The pure: those who lead a pure, moral life: those who have a pure heart (free from jealousy, hatred, pride, greed, etc.). (Cf. IX. 20 ,21.)
Comments by the blogger:
This verse contains a PROMISE of the Great Lord: He utters an ineffable truth which also contains a promise.
Every action has an opposite equal reaction. Simply speaking, no action, even a vague thought or imagination fails to give rise to a reaction. If there is an action, then the reaction is automatic. We already saw how St Peter, on one of his sojourns, was followed and tormented by a group of urchins and how the docile pigs on the pasture became aggressive and chase and ate all the urchins and went down a cliff to sure death. This was because St. Peter did not even entertain a hateful thought against the tormenting urchins. So the urchins’ actions found reaction through the pigs.

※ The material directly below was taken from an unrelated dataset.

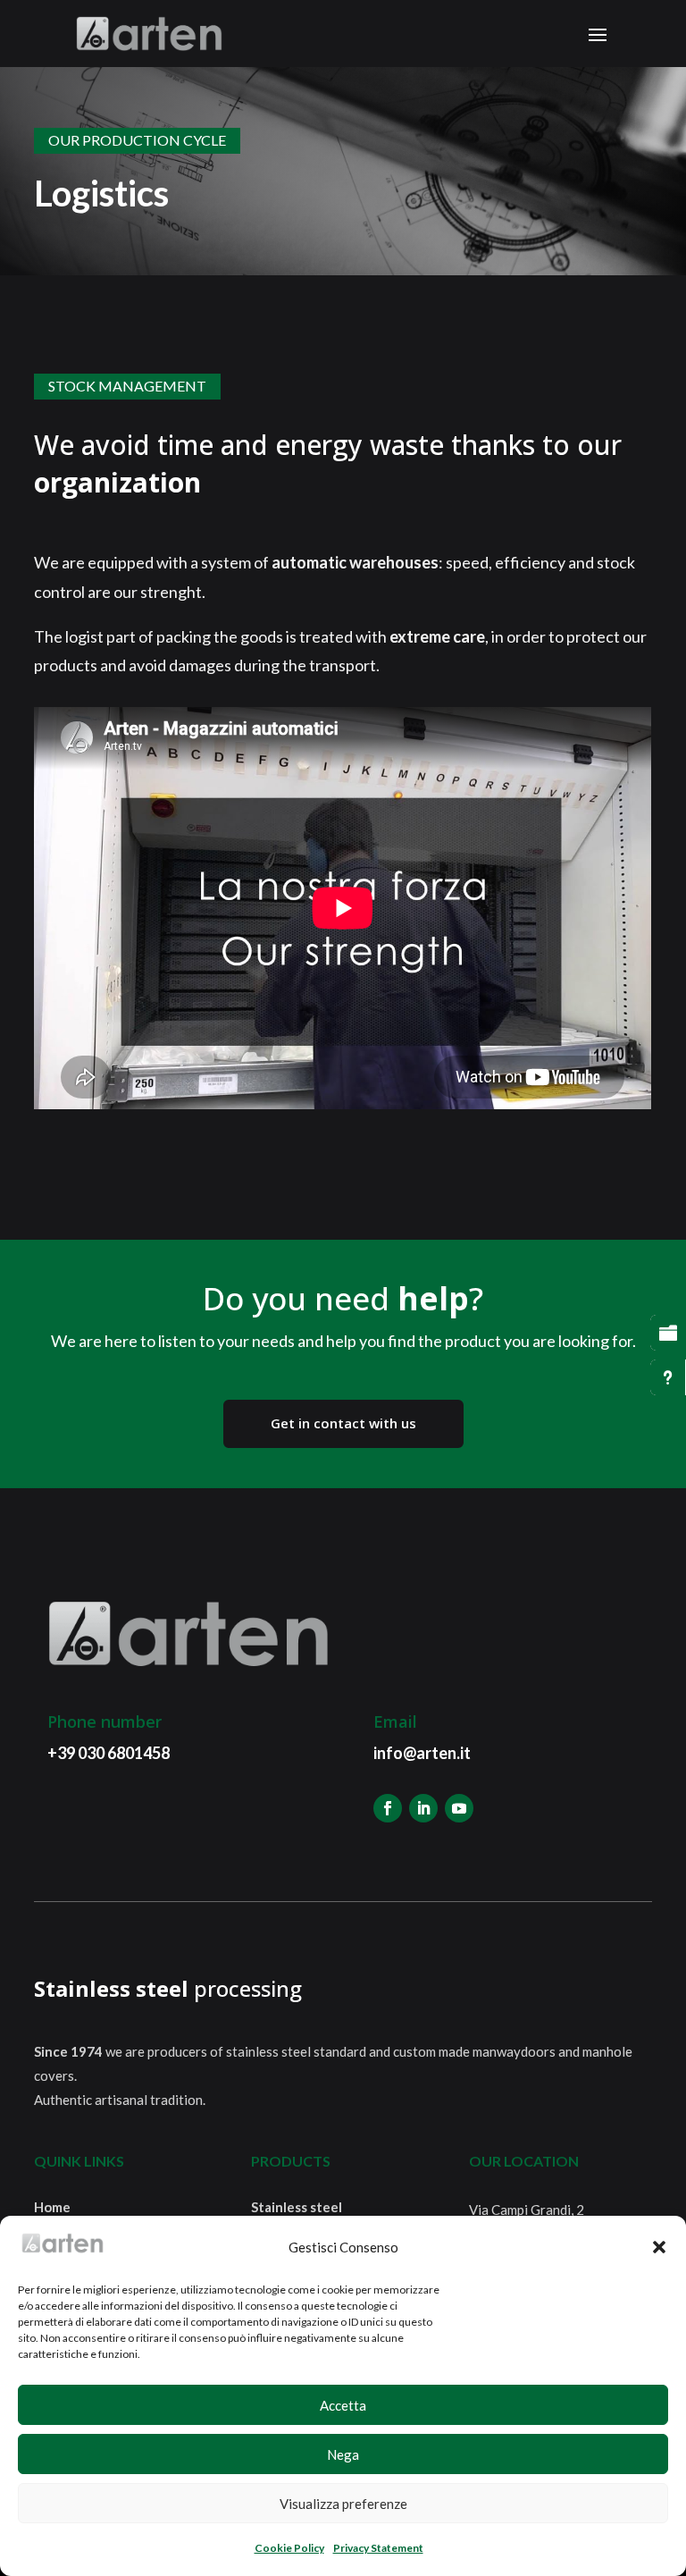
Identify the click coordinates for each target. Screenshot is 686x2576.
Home (52, 2207)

What is good for the goose is good for the gander. The action and reaction rule seems to apply to the high heavens too. After death, the body alone perishes and join the five elements, but the mind goes up to the nether world along with the Atman. So, thus, there is a continuum.
The half-baked yogi who tried his best in meditation but somewhere along the line he falls from yoga as a weakling and he started to enjoy these worldly things through his five senses does not come to grief is part of Krishna’s PROMISE. Since the half-baked yogi wanted sensual pleasures he lives in the nether world for countless years. Here Sri Krishna speaks like an ordinary average human being. Instead of saying for a long time such a yogi who fell down in his practice would spend in the Heaven before coming back to earth’s plane first as a human being, and then, that rebirth would take place in the house of pure and prosperous. Not just prosperous but pure. And such a rebirth is hard to get at. Because ordinarily there is no guarantee that we all would come back here as human beings. But those who read the Scriptures with faith would come back as a human being to continue to reading the Scriptures from where we have left at death! This is the ineffable promise all the human beings are given by the Lord of Gita.